■ **REQUIRED ACTION**
Each of the entries below is to be written out exactly, and the images skipped.

───── EXTRACTED RECORDS

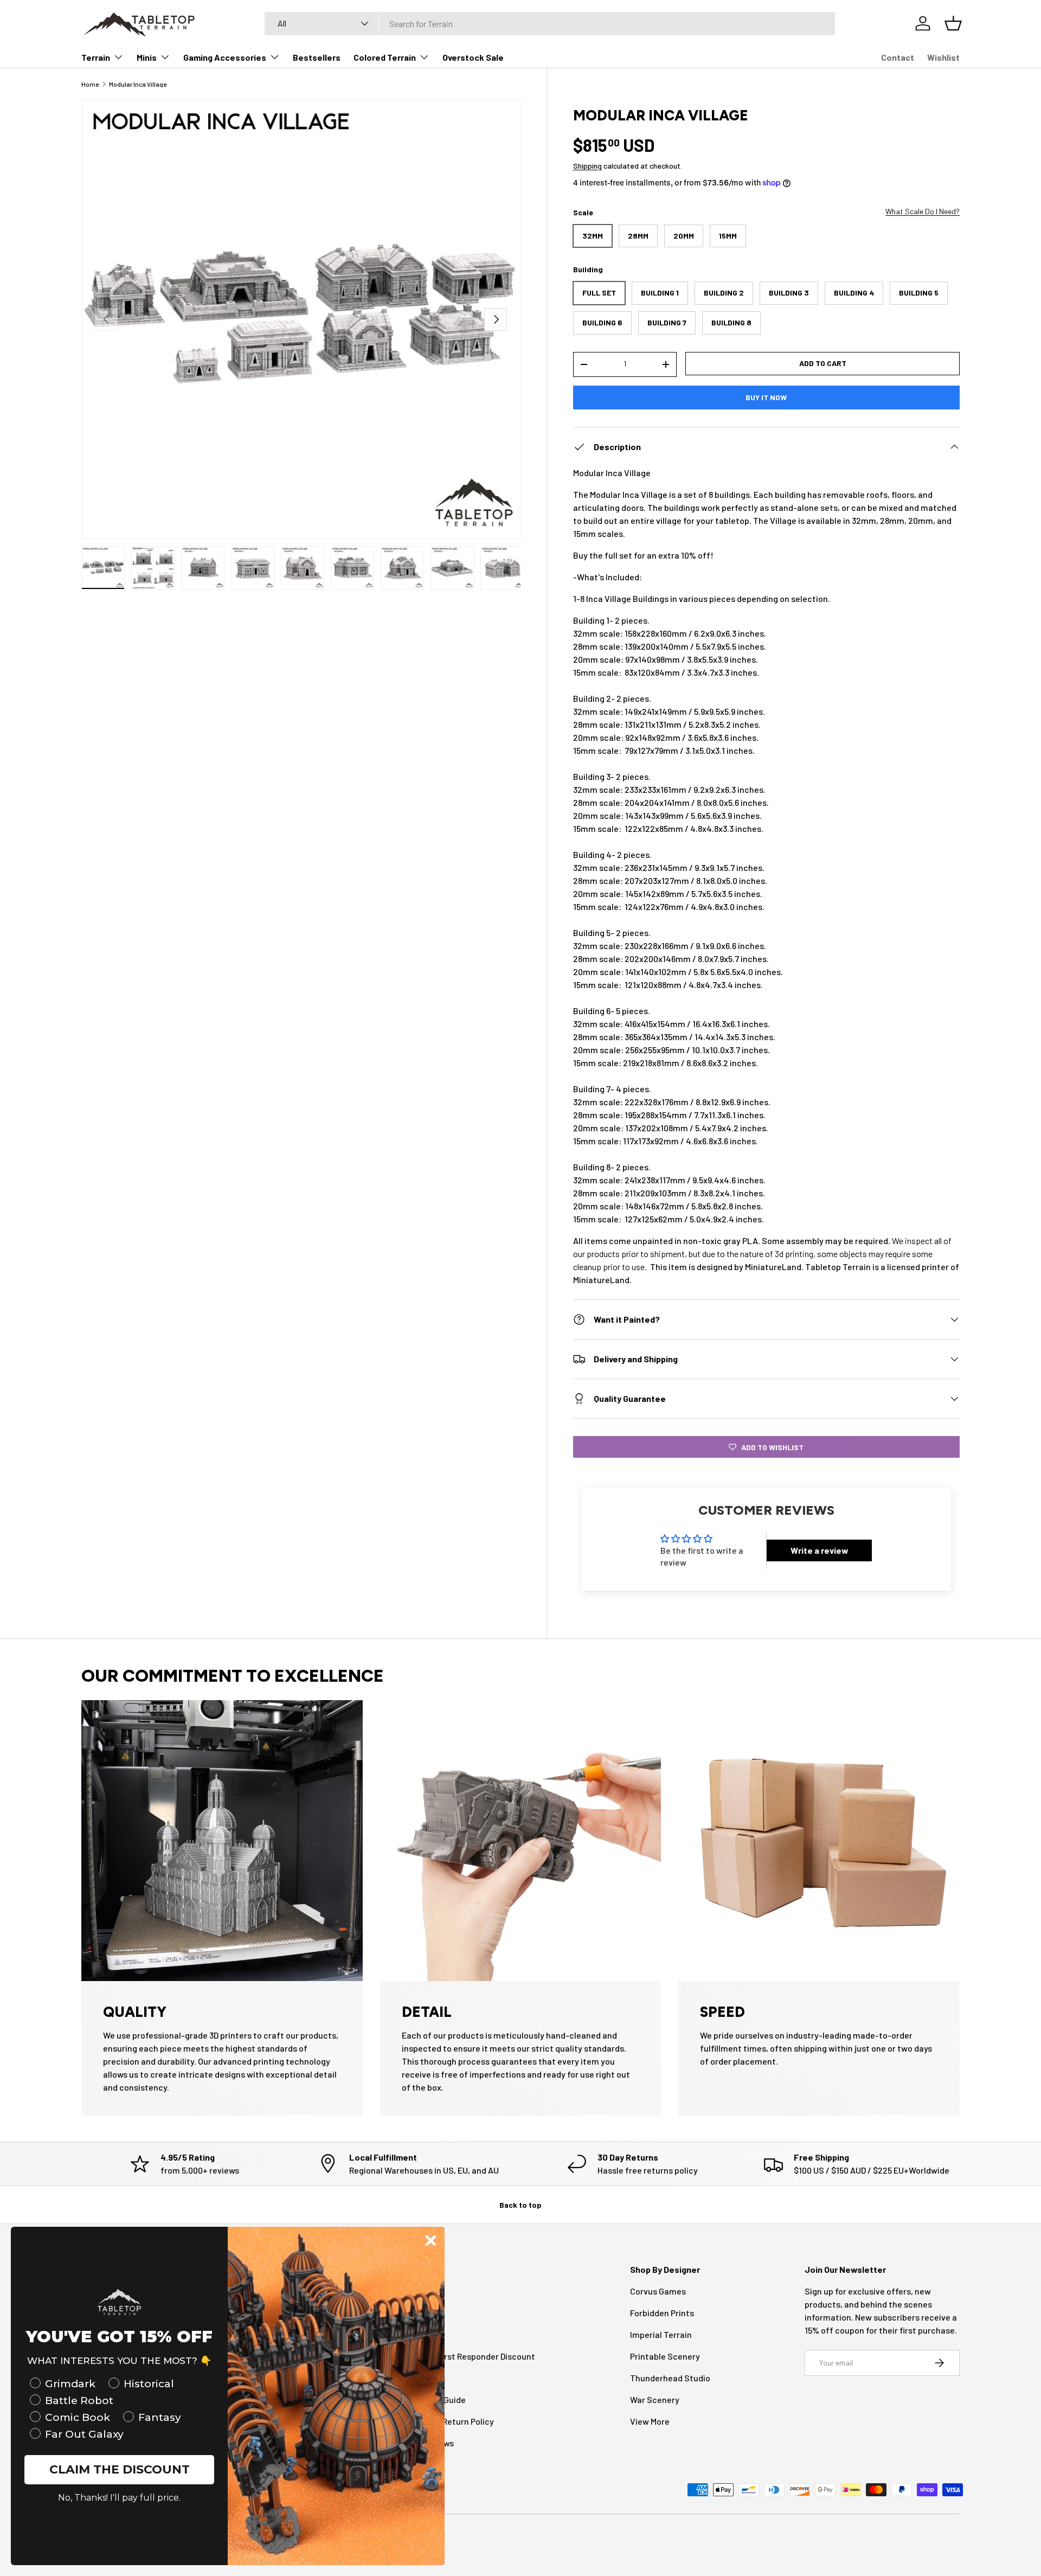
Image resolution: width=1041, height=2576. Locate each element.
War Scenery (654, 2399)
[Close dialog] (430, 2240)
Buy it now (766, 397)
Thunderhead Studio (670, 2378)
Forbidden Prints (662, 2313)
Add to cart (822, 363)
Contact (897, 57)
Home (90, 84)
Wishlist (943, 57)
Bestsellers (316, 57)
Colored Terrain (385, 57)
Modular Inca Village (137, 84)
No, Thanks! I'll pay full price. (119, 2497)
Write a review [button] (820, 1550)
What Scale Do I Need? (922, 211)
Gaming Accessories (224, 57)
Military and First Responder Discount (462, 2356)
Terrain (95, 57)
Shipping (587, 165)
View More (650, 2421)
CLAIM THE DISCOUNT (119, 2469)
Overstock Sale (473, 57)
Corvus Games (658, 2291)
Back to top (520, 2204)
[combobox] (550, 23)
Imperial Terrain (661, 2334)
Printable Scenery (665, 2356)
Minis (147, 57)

──────────

■ **RESULT FOR THIS TASK**
Image resolution: width=1041, height=2576. Locate each element.
War Scenery (654, 2399)
[Close dialog] (430, 2240)
Buy it now (766, 397)
Thunderhead Studio (670, 2378)
Forbidden Prints (662, 2313)
Add to cart (822, 363)
Contact (897, 57)
Home (90, 84)
Wishlist (943, 57)
Bestsellers (316, 57)
Colored Terrain (385, 57)
Modular Inca Village (137, 84)
No, Thanks! I'll pay full price. (119, 2497)
Write a review [button] (820, 1550)
What Scale Do I Need? (922, 211)
Gaming Accessories (224, 57)
Military and First Responder Discount (462, 2356)
Terrain (95, 57)
Shipping (587, 165)
View More (650, 2421)
CLAIM THE DISCOUNT (119, 2469)
Overstock Sale (473, 57)
Corvus Games (658, 2291)
Back to top (520, 2204)
[combobox] (550, 23)
Imperial Terrain (661, 2334)
Printable Scenery (665, 2356)
Minis (147, 57)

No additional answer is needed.